### [AUFGABE]
Schreib die Fortsetzung des Textabschnitts unten und fang direkt nach dem Satz „Ich bemühe daher ausnahmsweise den Schnelldurchlauf.“ an.

### [TEXTABSCHNITT]

==============================

Theater, Theater: „Hotel Paradiso“ im Ernst Deutsch Theater

Es mag nicht allgemein bekannt sein, aber das Programm des Schleswig-Holstein Musik Festivals beschränkt sich keinesfalls nur auf klassische Musik. Meine diesjährige Auswahl spiegelt diese Tatsache nahezu perfekt wider:

  1. Kammermusikensemble trifft Mandolinist trifft präpariertes Klavier,
  2. Orchesterkonzert,
  3. Theater und
  4. (Minimal) Techno.

Gestern war das Theater dran: Familie Flöz lud ein ins „Hotel Paradiso“. Ich saß in der vorletzten Reihe des vollgepackten Ernst Deutsch Theaters und staunte darüber, dass ich da vor mir auf der Bühne ein Stück ganz ohne Worte und ohne Mienenspiel sah – alle Darsteller trugen Masken – und doch alles verstand. Allein mittels Bühnenbild, Requisiten und Toneinspielungen, aber vor allem durch den körperlichen Ausdruck der jeweils handelnden Personen.

So gut war das, dass ich erst zum Schlussapplaus begriff: Die insgesamt 16 Charaktere*) des Stückes wurden von nur vier Schauspielern verkörpert. Und hinter der Maske der alten Dame war gar keine. Also, eine Dame jetzt.

Einzig das Stück selbst war nicht ganz nach meinem Geschmack. „Nie war Familie Flöz böser und abgründiger“, heißt es in der Beschreibung, „ein Alpen-Traum voll von schwarzem Humor, stürmischen Gefühlen und einem Hauch Melancholie.“ Von mir aus hätte der Melancholieanteil gerne höher und der Humor dafür etwas weniger robust ausfallen dürfen.

Momentan ist Familie Flöz noch mit drei weiteren Produktionen unterwegs: „Haydi!“, „Teatro Delusio“ und „Infinita“. Die vier Aufführungen von „Teatro Delusio“ ab morgen bis zum 21. 7. im Kieler Schauspielhaus sind allerdings bereits restlos ausverkauft.


*) Die Seniorchefin, der Sohn, die Tochter, der Seniorchef;
der Koch, das Zimmermädchen, der rotlivrierte Bellboy;
der Dieb, der Kommissar, der Assistent;
der Hotelkritiker;
die aufgetakelte Frau, die Frau mit dem Fotoapparat,
der Jogger, der Erleuchtete, der Gast, der dann doch keiner wurde und ich habe bestimmt noch jemanden vergessen.

Vermischtes

Ich mache nicht so gerne Sammeleinträge ins Susammelsurium, aber es sind schon wieder drei Veranstaltungen aufgelaufen und es soll nicht in Stress ausarten. Ganz im Gegenteil. Ich bemühe daher ausnahmsweise den Schnelldurchlauf.

==============================

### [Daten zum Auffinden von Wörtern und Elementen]
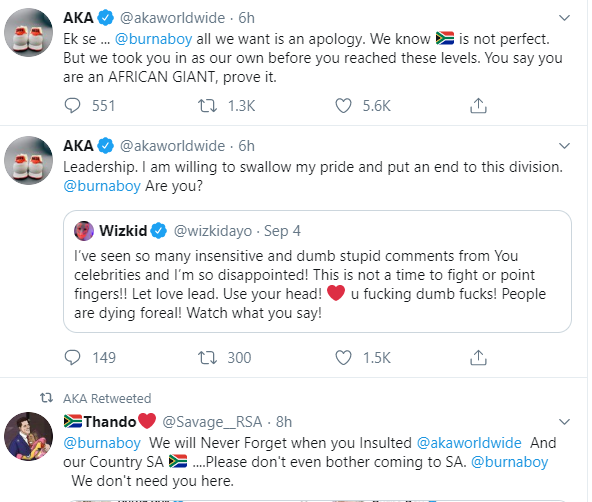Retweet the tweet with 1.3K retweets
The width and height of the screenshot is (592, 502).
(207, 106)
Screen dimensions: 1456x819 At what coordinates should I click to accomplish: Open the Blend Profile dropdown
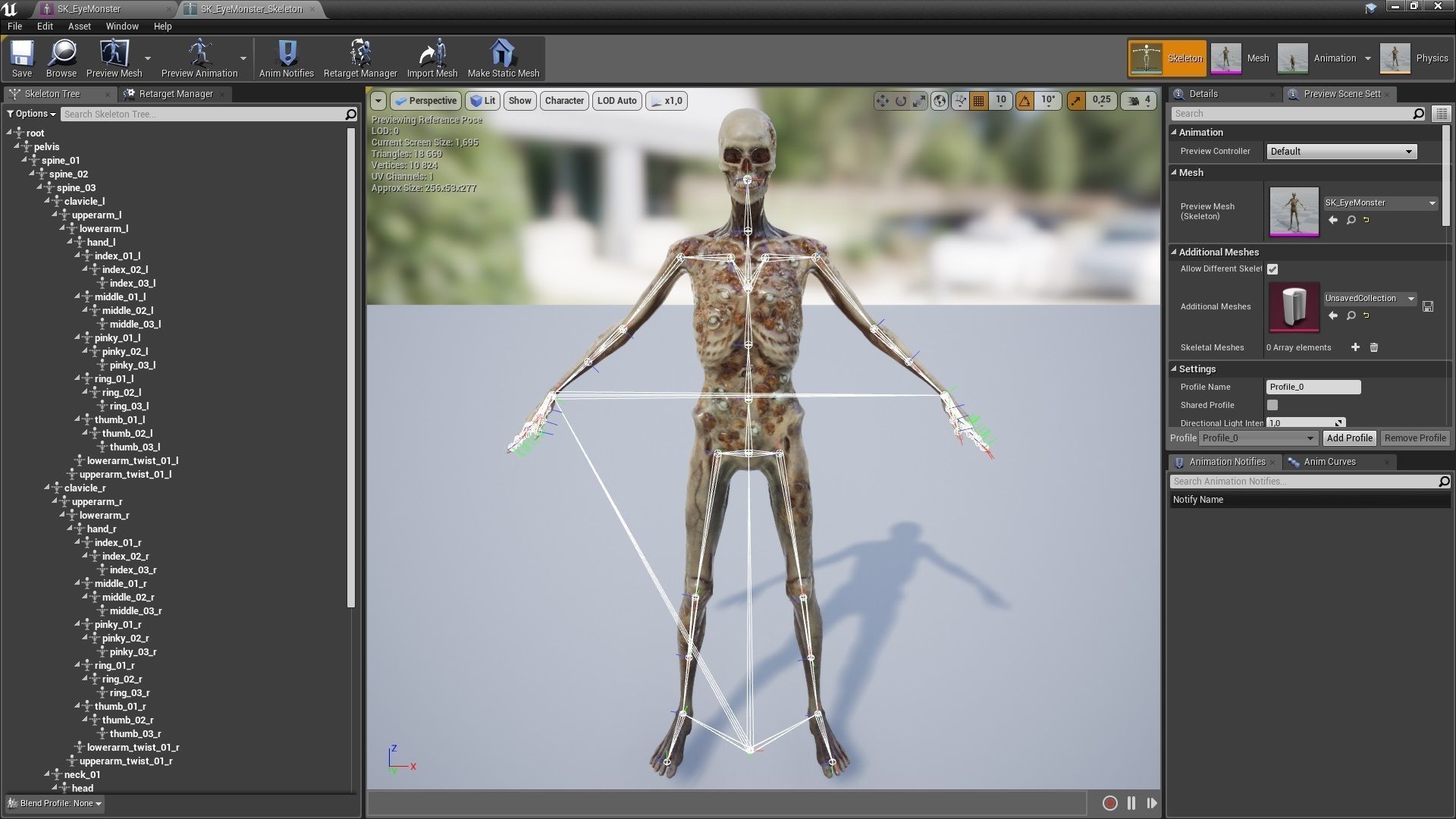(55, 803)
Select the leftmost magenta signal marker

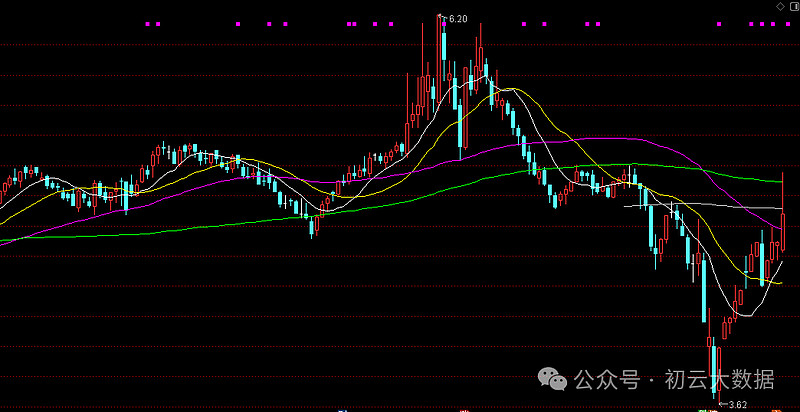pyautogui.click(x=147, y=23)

==============================

### [LÖSUNG]
Montag

Frau F. und ich waren bei hidden shakespeare im Schmidt Theater! Endlich! Das wollten wir ja, seit wir „Heiligabend mit Hase“ und „Ein Endspiel“ im Abaton gesehen hatten. Es war grandios. Meine Lieblinge: das Lacrosse-Pony und der Galoppflamingo. Wobei ich ein wenig mit dem Publikum fremdelte. Das Prinzip des Verzehrtheaters – was für ein schönes Wort! – scheint doch die ein oder andere Spezies anzulocken, die man in die Kategorie Mädelsabend, Junggesell(-inn-)enabschied oder Betriebsausflug stecken kann. Nicht unbedingt die Atmosphäre, in der ich mich zu Hause fühle. Andererseits war ich ja tatsächlich mal selbst im Rahmen eines Betriebsausflugs, also, das ist Jahre her, bei „Cavemusic“ im Schmidts Tivoli, und da hat es mich gar nicht gestört. Was meiner Erinnerung nach ganz wesentlich mit dem Auftritt Christian von Richthofens zu tun hatte. Für solche Menschen wurde der Begriff „musikalisch“ erfunden. Was für eine Rampensau! Er stahl dem Caveman die Show, nach allen Regeln der Kunst, und man konnte ihm nicht böse sein. Jedenfalls nicht aus der Publikumsperspektive – Kristian Bader mag seinerzeit anders darüber gedacht haben.

Bei Bodo Wartkes „König Ödipus“ vor fast genau acht Jahren war wiederum deutlich mehr Theater spürbar, trotz des Kabarettansatzes. Zwei Gegenstände in meiner Wohnung erinnern mich seither an diesen Abend: das gelbe Reclamheftchen im Buchregal und Carl der Löwe alias die Sphinx („Wie ‚Pfingsten‘ nur mit ‚S‘!“) auf dem Kleiderschrank. Bodo Wartke wird mit gemischten Gefühlen an diese Premiere zurückdenken, er brach sich nämlich während der Vorstellung das rechte Wadenbein.

Wie komme ich jetzt darauf? Ach ja: Theater.

Mittwoch

Nächste Station: „Unwiderstehlich“ im Ernst Deutsch Theater. Im Vergleich zum Montag war das naturgemäß ein komplett anderer Film. Frau F. und ich hatten beide Schwierigkeiten mit dem Stück, wobei mir nicht ganz klar war, ob es am Text selbst oder an der Regie lag oder vielleicht an der Kombination von beidem. Das hat uns aber keineswegs daran gehindert, die schauspielerische Leistung von Anika Maurer und Boris Aljinovic anzuerkennen.

Die Vorstellung war in zwei Teile gegliedert, unterbrochen durch eine Pause. Mir persönlich hat der dritte Teil am allerbesten gefallen. Ich habe mich lange nicht mehr so gründlich und so nett verquatscht. Ganz lieben Dank auch dafür.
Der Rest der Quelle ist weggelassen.